- Reign: 21 January 1869 – 11 July 1890
- Predecessor: Raja Miyan Syed Nuruddin Ali Choudhury
- Successor: Choudhury Mohammed Dabiruddin (adopted)
- Born: 1842 Santasahi, Qila Tarakote, Tarakote State
- Died: 11 July 1890 (aged 47–48) Tarakote State
- Burial: Shahi Qabristan, Barundai, Tarakote State
- Consort: Bibi Badi Begum Saheb
- Spouse: 3 including Bibi Badi Begum Saheb

Names
- Taajdar e Tarakote Meherban Raja Miyan Syed Shamsuddin Mohammed Ekram Ali Choudhury Saheb
- House: Hussain Jahi
- Dynasty: Sayyid
- Father: Raja Syed Nuruddin Ali
- Mother: Salihaa Bibi Sahab
- Religion: Islam

= Raja Syed Ekram Ali =

Raja Syed Ekram Ali was the 11th hereditary ruler of the quasi-princely state of Tarakote in Odisha. He is known for the wide social reforms that he had brought in his state. He was a staunch advocate of female education and took concrete steps to promote formal learning for girls. In 1886, he established the very first girls’ school in Jajpur, which at the time was part of the undivided Cuttack district.

== Early life ==

Miyanzada Syed Ekram Ali was born on 21 January 1869 into the ruling family of Tarakote State to Raja Miyan Syed Nurrudin Ali. At the age of 8 he contracted small pox which took away his vision. Following his father’s death, he ascended the throne at the age of twenty-seven, becoming the 11th ruler of Tarakote State.

== Reign ==

Raja Miyan Ekram Ali suffered considerable territorial losses during his reign, as a majority of the villages under Tarakote State were transferred to British control under the provisions of the Land Revenue Settlement Act. Several of these villages were subsequently auctioned and sold to outsiders by the colonial administration. Earlier, during the reign of his great-grandfather, Raja Zulfiqar, a substantial portion of Shergarh-Tarakote had been annexed by the Marathas including the fort of Pacchikote, resulting in the formation of a separate Maratha polity in the region known as Pacchikote Raj. The newly established Raja of Pacchikote, a contemporary of Raja Ekram Ali, is recorded in local tradition to have engaged in an armed conflict with Tarakote near the Purbakot Haat in Kantore. Raja Ekram Ali is said to have personally led his forces in this confrontation and emerged victorious.

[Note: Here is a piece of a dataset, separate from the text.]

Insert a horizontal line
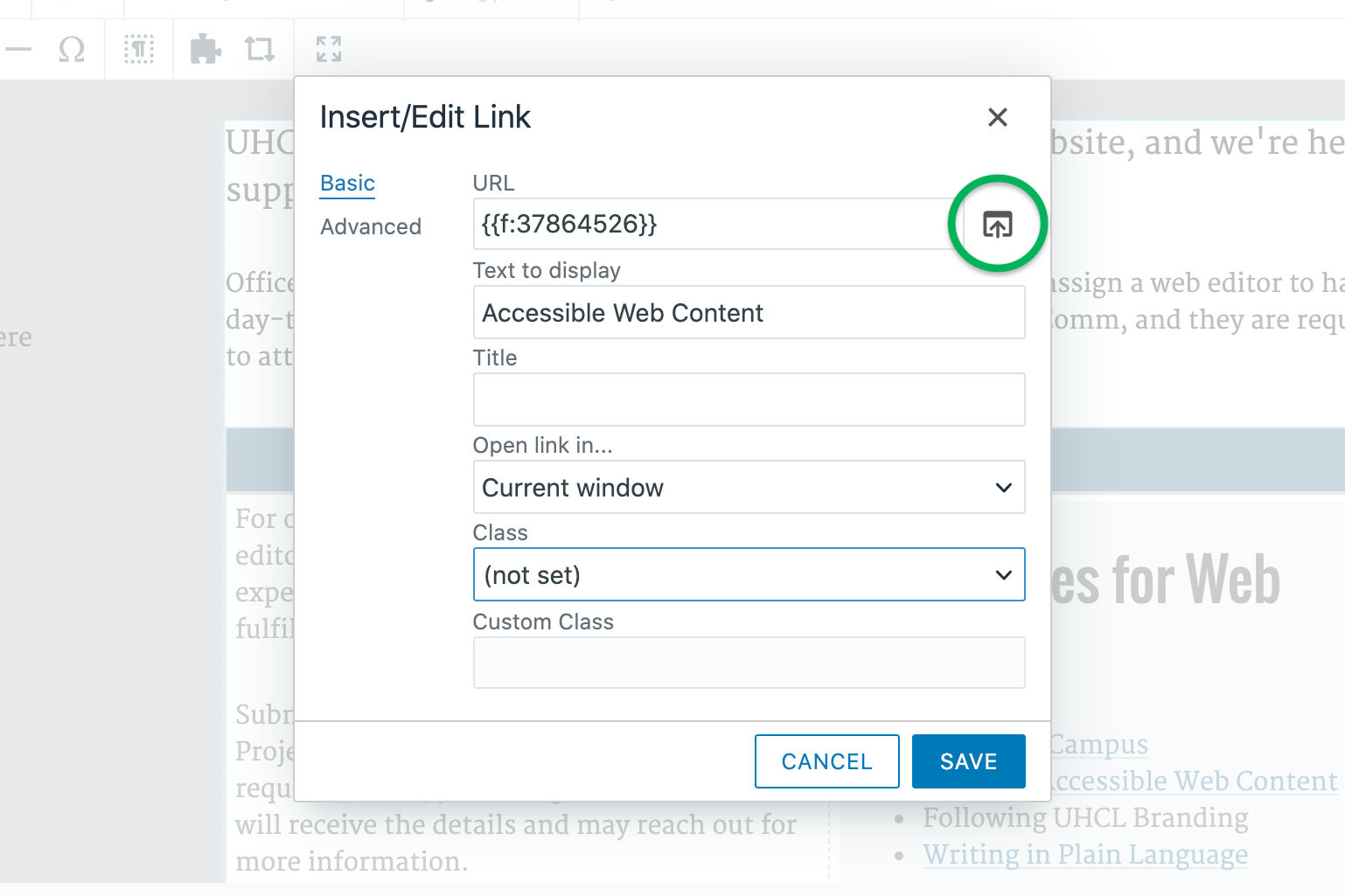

Oral accounts further suggest that the immediate cause of hostilities stemmed from an incident in which the Diwan of the Raja of Pacchikote, while transporting essential provisions back to Pacchikote Garh, inadvertently crossed into Tarakote territory. Mistaken for a dacoit by the Tarakote garrison, he was apprehended for unlawful entry. This act provoked the Raja of Pacchikote, who retaliated by attacking Tarakote. Raja Syed Ekram Ali, however, successfully defended his dominion, reportedly with the assistance of Pathan soldiers from Bhadrak. The confrontation culminated in the decisive Battle of Kantor, where Raja Ekram Ali’s forces defeated the invading army of Pacchikote.

The British authorities eventually had to intervene to pacify the two rulers, resulting in a truce agreement. According to the terms, the Raja of Pacchikote was allowed to pass through Tarakote territory to reach the railway station, but during such passages, his entourage was required to remain completely silent and make no announcements contrary to the common practices.

== Social Reforms ==
Raja Ekram Ali promoted female education, he himself was a great patron of Arabic and Odia languages. In 1880 he commissioned Jajpur's first girls school. He was successfully able to suppress the Qazis voice who was against the idea of starting a 'girls school'. In 1886, the school was constructed and opened to impart education to girls. Presently it is known as Tarakote girls' school Makhtab.